Co-writing, shooting, editing & directing (what, no catering?), Jan Troell proved a master of all film crafts right from the start in this striking debut feature. Daring, too; adapting Nobel Prize winner Eyvind Johnson's quartet of autobiographical novels into a deliberately paced, fully absorbing three-hour coming-of-age tale set in neutral Sweden over the course of the First World War. Eddie Axberg, whom you may know as the young brother in Troell’s THE EMIGRANTS/’71, is the likable/honorable teen from a poor family with a chronically ill father who matures thru a hardscrabble series of jobs tough: logging, brick mill, train mechanic; and jobs easy (movie house multi-tasker).

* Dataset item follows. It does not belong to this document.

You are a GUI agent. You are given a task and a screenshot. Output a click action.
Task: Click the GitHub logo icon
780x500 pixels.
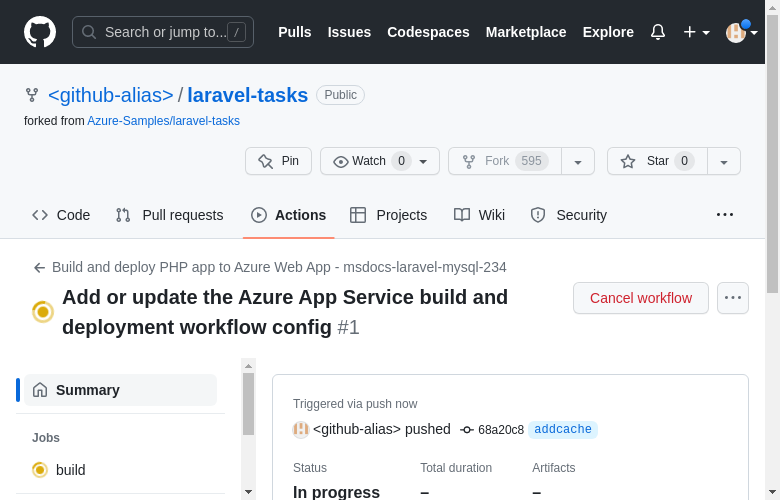(40, 32)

Along the way acquiring radical leftist mentors; girls & experienced women; an admirably consistent line-up of pain-in-the-ass bosses; and an autodidact’s cover-to-cover reading habit. (The kid did grow up to win the Nobel Prize.) Shot in a variety of styles (docu/Neo-Realist/poetic/symbolic) that always hang together (New Wave never far away, especially in a bike-riding lesson that might have come from JULES ET JIM/’62), yet with Troell’s unmistakable fingerprints. A few supporting players come from the Ingmar Bergman stable, but everyone is a marvel; often very funny within a pretty grim bildungsroman Dickens might have found dark for his taste.
DOUBLE-BILL/LINK: Just the Double-Bill to follow a nearly three-hour film, THE EMIGRANTS/’71 and THE NEW LAND/’71, a Double-Bill on its own running a further six-and a half hours. Yikes! All three films severely truncated in initial Stateside runs, all worth every damn minute. https://maksquibs.blogspot.com/2016/09/utvandrarna-emigrants-1971-nybyggarna.html
ATENTION MUST BE PAID: In spite of interviews and a big essay in the Criterion edition, there’s no mention of the film’s unusually charged homoerotic swimming scene & dance for Axberg and Stig Törnblom, his womanizing anarchist pal. In a film full of ellipses (something of a Troell specialty), it’d be nice to know just how it was meant to be taken. Is that a pass from Törnblom that abruptly ends the boys’ nude idyll? We never find out since Törnblom soon develops an STD from a date (with a girl?/with a boy?) and is out of the pic after that. Perhaps this is clearer in the novels.